En la política vemos ejemplos macro y micro de la aldea pitufa, la comunidad de los idénticos, un proceso nacionalista que también siguen las periferias de las ciudades y que la ficción insiste en que siempre acaba mal - Pedro Vallín

En la influyente serie francesa El colapso, había varios capítulos dedicados a los complejos secretos y aislados de los que los millonarios se han provisto para cuando concurra el acabose, resorts de lujo con todo lo necesario, no para sobrevivir, sino para mantener su tren de vida aislados del resto durante un tiempo indeterminado. Una comunidad de iguales cerrada y autosuficiente separada de las penurias de los demás que es idéntica a la que el cineasta Neill Blomkamp retrataba en la estupenda película Elysium, en la que el mundo se había convertido en un destrozo a medio camino entre la favela y el campamento de refugiados, poco más o menos, y la gente de bien, gobernada por una Esperanza Aguirre extraordinariamente interpretada por Jodie Foster, se había mudado a una lujosa y paradisíaca estación orbital con sanidad y seguridad privadas.
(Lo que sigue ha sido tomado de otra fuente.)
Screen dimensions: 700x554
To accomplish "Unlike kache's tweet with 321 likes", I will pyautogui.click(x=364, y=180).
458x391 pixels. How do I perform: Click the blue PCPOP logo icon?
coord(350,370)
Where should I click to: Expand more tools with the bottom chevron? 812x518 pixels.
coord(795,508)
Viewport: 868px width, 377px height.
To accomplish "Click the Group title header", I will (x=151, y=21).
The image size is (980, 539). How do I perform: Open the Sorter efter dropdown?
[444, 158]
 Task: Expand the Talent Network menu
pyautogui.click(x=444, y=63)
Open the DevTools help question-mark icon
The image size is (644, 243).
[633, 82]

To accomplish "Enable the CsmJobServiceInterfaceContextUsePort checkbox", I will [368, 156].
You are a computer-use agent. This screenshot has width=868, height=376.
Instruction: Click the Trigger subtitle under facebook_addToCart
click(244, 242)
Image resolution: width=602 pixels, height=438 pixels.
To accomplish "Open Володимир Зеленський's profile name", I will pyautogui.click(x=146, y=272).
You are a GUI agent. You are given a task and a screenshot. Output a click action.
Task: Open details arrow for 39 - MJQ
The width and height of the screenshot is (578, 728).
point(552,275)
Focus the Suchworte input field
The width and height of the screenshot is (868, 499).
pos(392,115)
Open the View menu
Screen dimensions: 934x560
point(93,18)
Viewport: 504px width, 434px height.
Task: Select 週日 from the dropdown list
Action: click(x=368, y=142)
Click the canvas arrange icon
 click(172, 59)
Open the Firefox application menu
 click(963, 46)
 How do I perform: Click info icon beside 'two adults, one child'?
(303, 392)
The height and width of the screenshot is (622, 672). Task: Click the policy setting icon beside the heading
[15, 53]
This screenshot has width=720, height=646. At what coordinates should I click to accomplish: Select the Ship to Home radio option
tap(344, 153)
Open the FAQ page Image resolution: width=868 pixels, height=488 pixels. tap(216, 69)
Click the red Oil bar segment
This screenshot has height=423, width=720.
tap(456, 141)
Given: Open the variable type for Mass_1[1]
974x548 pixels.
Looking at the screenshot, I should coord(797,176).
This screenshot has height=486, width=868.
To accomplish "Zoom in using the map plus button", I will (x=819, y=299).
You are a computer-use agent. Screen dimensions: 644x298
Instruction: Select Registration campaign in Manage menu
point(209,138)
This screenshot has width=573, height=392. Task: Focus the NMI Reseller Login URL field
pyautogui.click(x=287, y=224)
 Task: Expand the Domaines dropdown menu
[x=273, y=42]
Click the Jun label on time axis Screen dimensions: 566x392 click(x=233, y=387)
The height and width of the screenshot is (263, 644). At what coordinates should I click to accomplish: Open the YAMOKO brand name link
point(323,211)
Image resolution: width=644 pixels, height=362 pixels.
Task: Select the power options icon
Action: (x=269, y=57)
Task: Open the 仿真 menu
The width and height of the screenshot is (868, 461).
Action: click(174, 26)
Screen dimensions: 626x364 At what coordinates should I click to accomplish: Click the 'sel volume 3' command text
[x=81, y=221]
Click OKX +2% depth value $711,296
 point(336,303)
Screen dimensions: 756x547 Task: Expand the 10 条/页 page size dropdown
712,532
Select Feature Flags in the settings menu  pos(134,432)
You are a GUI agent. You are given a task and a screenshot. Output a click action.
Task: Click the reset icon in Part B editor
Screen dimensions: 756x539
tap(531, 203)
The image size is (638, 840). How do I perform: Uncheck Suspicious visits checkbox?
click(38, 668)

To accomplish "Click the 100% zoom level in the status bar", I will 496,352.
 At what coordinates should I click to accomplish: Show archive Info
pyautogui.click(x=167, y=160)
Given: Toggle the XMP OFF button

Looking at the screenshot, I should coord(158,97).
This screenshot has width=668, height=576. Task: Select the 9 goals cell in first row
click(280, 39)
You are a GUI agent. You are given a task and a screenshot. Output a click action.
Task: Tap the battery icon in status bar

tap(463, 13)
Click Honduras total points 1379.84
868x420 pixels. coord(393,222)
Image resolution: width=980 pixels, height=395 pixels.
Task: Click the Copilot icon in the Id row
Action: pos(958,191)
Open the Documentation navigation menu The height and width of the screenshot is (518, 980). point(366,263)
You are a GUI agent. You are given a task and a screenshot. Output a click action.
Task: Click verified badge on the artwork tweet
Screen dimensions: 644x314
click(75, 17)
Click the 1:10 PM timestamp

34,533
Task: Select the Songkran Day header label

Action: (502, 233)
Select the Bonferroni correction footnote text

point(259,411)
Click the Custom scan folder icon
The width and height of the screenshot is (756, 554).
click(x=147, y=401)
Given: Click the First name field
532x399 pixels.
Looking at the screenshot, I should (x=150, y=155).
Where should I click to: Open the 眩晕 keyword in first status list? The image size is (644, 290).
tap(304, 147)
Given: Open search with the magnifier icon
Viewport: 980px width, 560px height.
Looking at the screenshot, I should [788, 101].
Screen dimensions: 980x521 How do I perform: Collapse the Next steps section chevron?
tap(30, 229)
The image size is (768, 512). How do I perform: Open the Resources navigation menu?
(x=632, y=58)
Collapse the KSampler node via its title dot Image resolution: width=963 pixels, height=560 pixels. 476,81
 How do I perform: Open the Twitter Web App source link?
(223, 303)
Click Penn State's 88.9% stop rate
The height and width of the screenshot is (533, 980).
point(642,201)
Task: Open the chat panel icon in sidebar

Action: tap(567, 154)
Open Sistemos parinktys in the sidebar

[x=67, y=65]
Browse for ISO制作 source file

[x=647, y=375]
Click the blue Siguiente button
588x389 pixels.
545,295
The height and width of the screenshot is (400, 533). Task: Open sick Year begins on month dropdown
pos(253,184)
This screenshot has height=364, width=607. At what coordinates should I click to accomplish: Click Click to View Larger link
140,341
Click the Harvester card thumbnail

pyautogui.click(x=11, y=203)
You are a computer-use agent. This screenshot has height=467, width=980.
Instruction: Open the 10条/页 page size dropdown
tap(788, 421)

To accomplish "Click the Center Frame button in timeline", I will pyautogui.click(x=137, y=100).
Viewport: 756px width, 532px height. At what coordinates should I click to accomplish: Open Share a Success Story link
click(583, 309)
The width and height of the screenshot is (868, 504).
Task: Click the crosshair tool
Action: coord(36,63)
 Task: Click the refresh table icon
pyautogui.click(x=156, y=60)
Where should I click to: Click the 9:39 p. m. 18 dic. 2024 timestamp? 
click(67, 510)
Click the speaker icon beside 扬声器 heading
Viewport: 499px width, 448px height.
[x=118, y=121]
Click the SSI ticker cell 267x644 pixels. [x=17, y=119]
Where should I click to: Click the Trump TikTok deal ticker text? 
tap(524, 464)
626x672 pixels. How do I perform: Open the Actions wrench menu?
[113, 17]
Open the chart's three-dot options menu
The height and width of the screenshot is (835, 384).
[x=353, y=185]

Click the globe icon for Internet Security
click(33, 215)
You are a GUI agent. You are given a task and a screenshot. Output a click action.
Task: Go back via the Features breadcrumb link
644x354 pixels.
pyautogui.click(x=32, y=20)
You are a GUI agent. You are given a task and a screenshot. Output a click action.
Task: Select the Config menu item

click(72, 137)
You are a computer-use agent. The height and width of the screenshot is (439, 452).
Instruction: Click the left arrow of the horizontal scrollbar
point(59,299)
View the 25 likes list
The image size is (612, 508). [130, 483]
Pero El colapso también retrataba y también con abundante mala baba, su aparente antónimo, la ecoaldea, un viejo mito del hippismo rousseauniano basado en la posibilidad de vivir en una granja autosuficiente, en contacto con la naturaleza, alimentándose de lechugas y tomates como los de antes y con un reparto equitativo de tareas. 

De algún modo hemos interiorizado que mientras el resort de lujo en una isla es una idea profundamente neoliberal, la ecoaldea es un proyecto esencialmente vinculado al comunitarismo socialista. Y sin embargo, ambos proyectos son sustancialmente el mismo patrón de reaccionarismo, porque son en sentido riguroso una variante travesti del identitarismo, del nacionalismo. En realidad, la única diferencia entre ellos es que en uno hay que trabajar y en el otro no. Después de todo, una ecoaldea es una versión menesterosa de la comunidad de pijos que vemos en la película La playa, de Danny Boyle. Porque el elemento central de la comunidad es el desentendimiento de la suerte del resto.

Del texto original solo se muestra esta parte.